Dami had wrestled with negative emotions, low moods and such throughout university, but it wasn’t until a friend addressed it all, that he started understanding that he was struggling with depression. Mental Health was not something spoken about in his community.
In 2018 when he found himself in the middle of financial issues trying to juggle working part time, studying acting, paying bills and building his career, he hit an all-time low.
Whilst he still wasn’t quite ready to follow the more conservative approach dealing with his situation, he decided to channel his emotions in learning more about mental health, by interviewing people from his environment about their mental health struggles and also get input from mental health professionals. ‘A Dark Mind’ was born.

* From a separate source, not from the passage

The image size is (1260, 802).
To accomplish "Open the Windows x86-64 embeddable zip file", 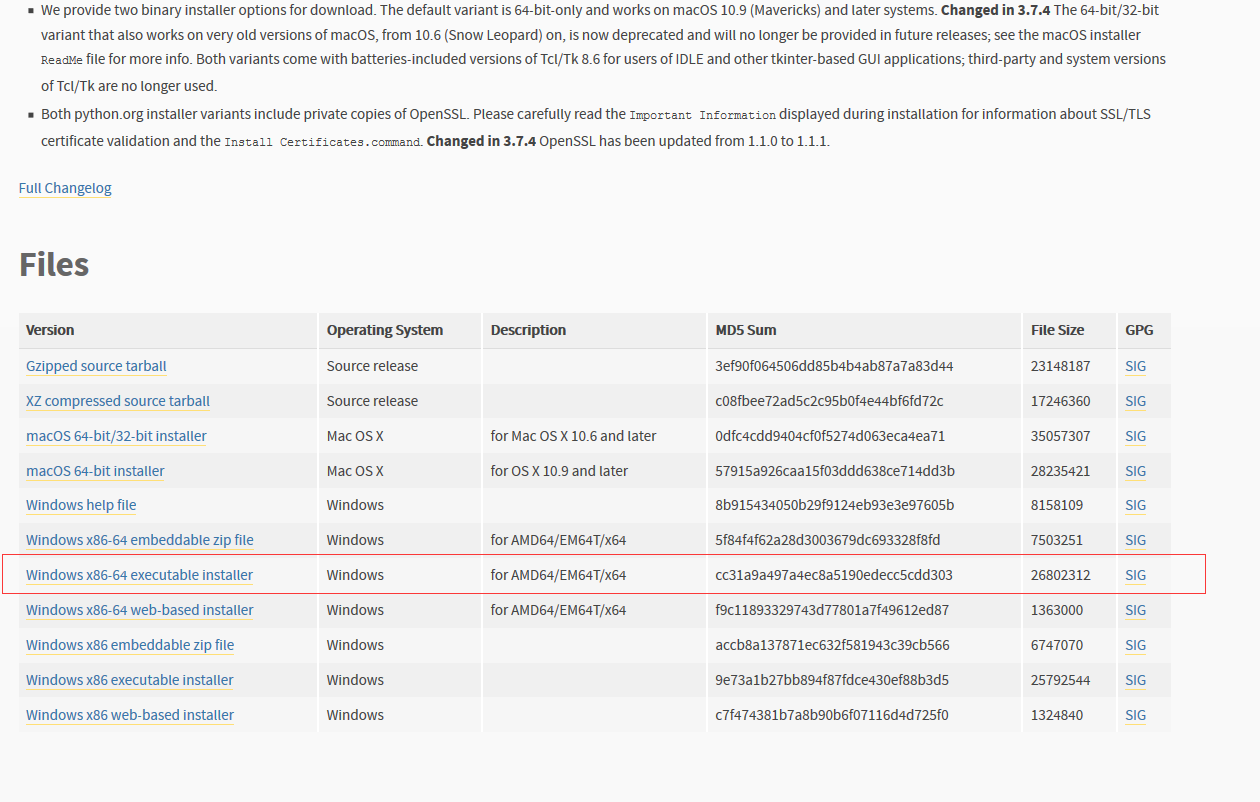I will 139,540.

Dami puts it this way: ‘I found myself in my kitchen on one of those really low days, cooking two sachets of Indomie, when I felt God tell me to make a film on mental health in the Black Community. Not just any film, but I felt it needed to be a documentary, so the stories in it were real people others like me could connect with. I hardly knew anything about mental health, let alone making films, but I knew what I felt and knew I had to give it a go. Even just to learn more about it all myself.
After months of research, I spoke to my friend Moses Moloi and asked him to whether he was interested in filming it with me – he was in and brought his friend Jed Camara on board. Their production company Click-It Studios filmed and edited the documentary. Once we found the individuals to share their stories all we had to do was fund the film. I ended up funding the film myself. I did run a small crowdfunding campaign as well, but the majority of the funds came from my income.’
The film came together and a date for a first screening was set. On the 16th May 2019, ‘A Dark Mind’ was first shown to a public audience at the Rio Cinema in Dalston. Over 100 people came and the night went very well. Dami was surprised and inspired by how much people resonated with the message of the film and he knew a second screening had to happen.
Dami’s hope for this film, is that it would contribute to a slowly changing narrative around mental ill health and the importance of proactively maintaining mental health among the Black Community and beyond.
He says: ‘1 in 4 people suffer from mental ill health and it’s time that we talked about it, so prevention can happen.
It’s time to remove the taboo, challenge the stigma and initiate change. I myself have started the journey of seeking help for my depression and I can only urge everyone else to do the same. It doesn’t have to be done alone and we don’t have to wait until it’s too late. That’s what I want the film to say and that’s the change I want to see.’
About Black Thrive
Black Thrive is a partnership between communities, statutory organisations, voluntary and the private sector. They work in collaboration to reduce the inequality and injustices that negatively impact the mental health of Black communities. They achieve this by working with services and systems to address the systemic barriers which lead to poorer outcomes across a range of social factors, such as education, employment, housing, and so on, all of which may negatively impact one’s health and wellbeing.
Information about Black Thrive’s work can be found on their website
The partnership between the filmmakers and Black Thrive is going to cover three aspects:
- 10 percent of profits made at any screening event, as well as any donations and sponsorship received, will go to the organisation to support the work they do
- Every time ‘A Dark Mind’ is screened – whether for private events, screenings in schools and universities, corporate environments or even cinemas, we will raise awareness of the work Black Thrive do and give people an opportunity to donate to them
- Lastly, we are working with Black Thrive to develop a long-term programme that can accompany the screening of the film in various institutions. From fostering change-making conversations, to raising awareness across various layers of society, all of which ensure the film will be a catalyst for change.